RECORDS FOR THIS TASK:
──────────
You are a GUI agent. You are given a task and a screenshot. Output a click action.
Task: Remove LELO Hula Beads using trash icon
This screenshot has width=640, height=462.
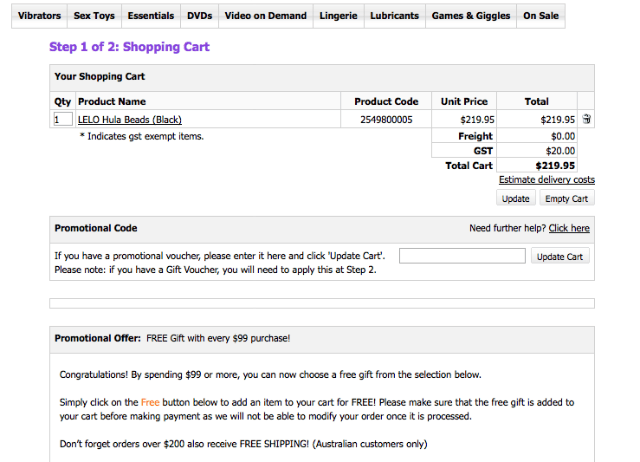click(586, 119)
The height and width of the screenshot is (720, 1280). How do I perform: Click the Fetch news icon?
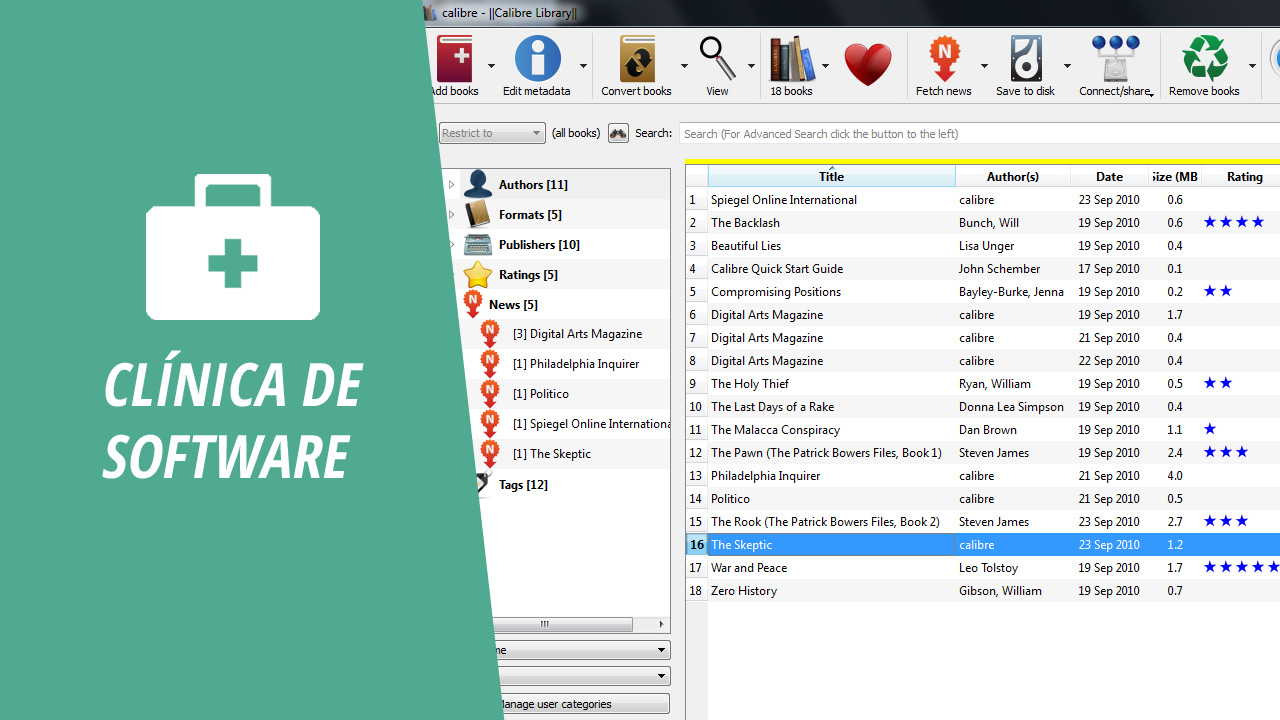tap(943, 60)
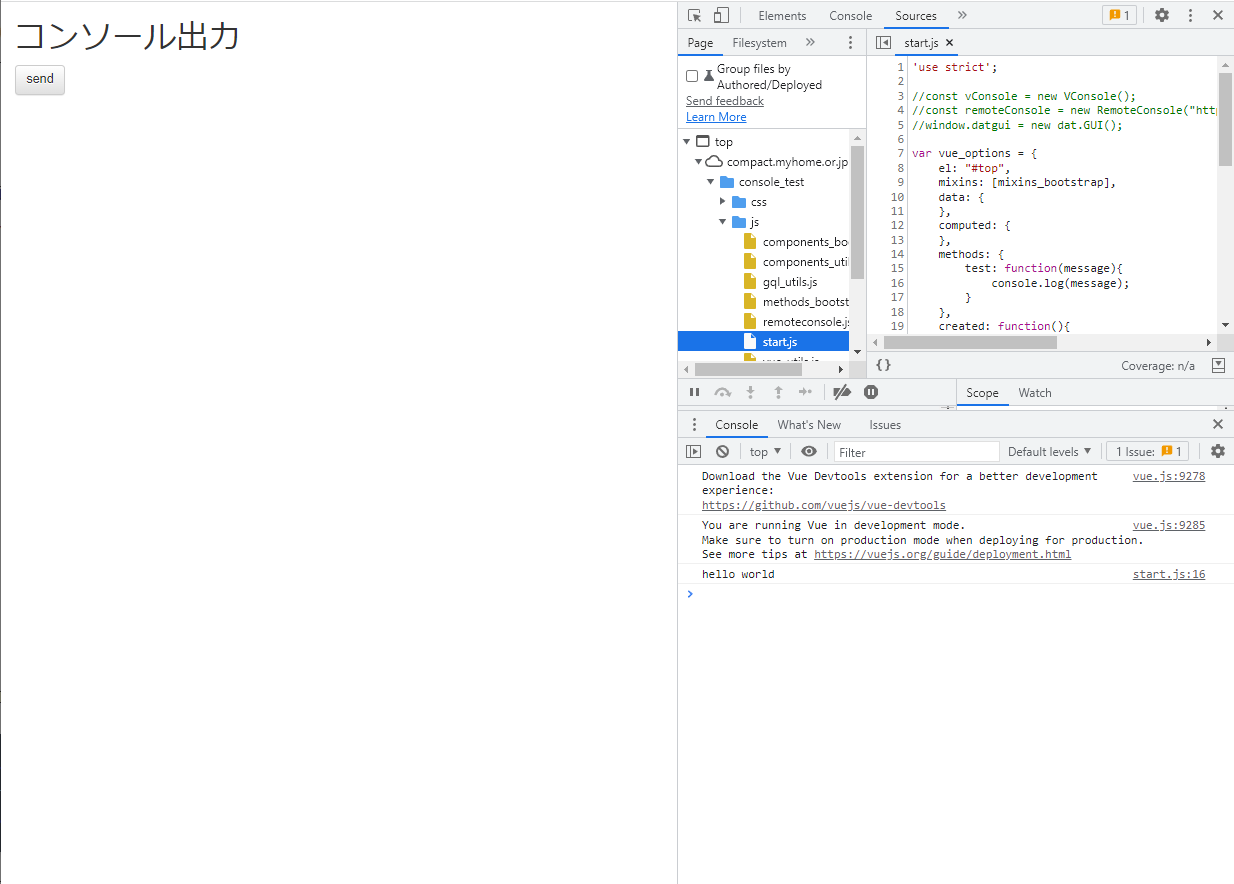Pretty-print start.js with the braces icon
The image size is (1234, 884).
pos(883,365)
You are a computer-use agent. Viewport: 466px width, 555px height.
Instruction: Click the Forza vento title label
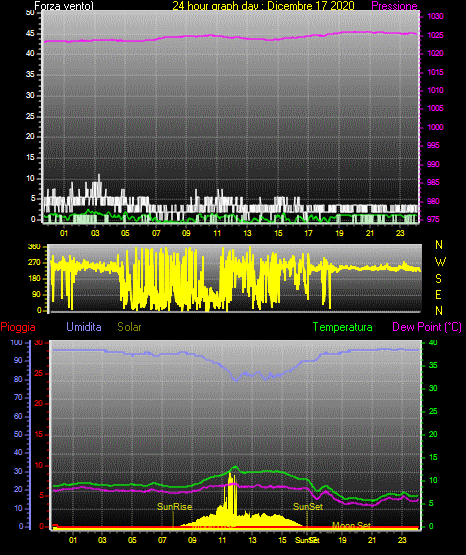[x=64, y=6]
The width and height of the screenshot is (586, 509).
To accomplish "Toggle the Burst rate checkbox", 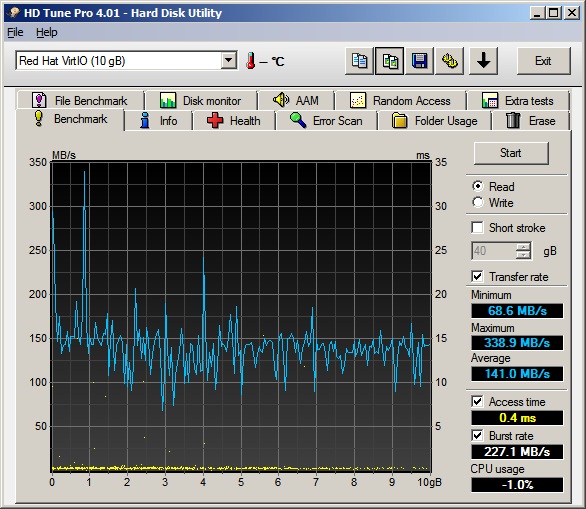I will 478,435.
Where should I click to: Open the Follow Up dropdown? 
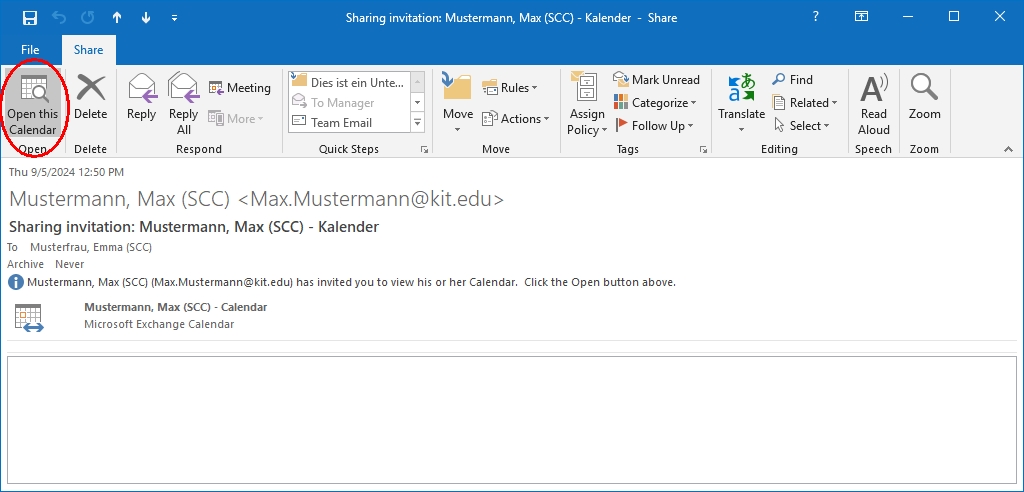(656, 126)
──────────
PROBLEM STATEMENT: Could you please report how many lines of the listing above hold the word "agent"? Only the number is needed.

REPLY: 2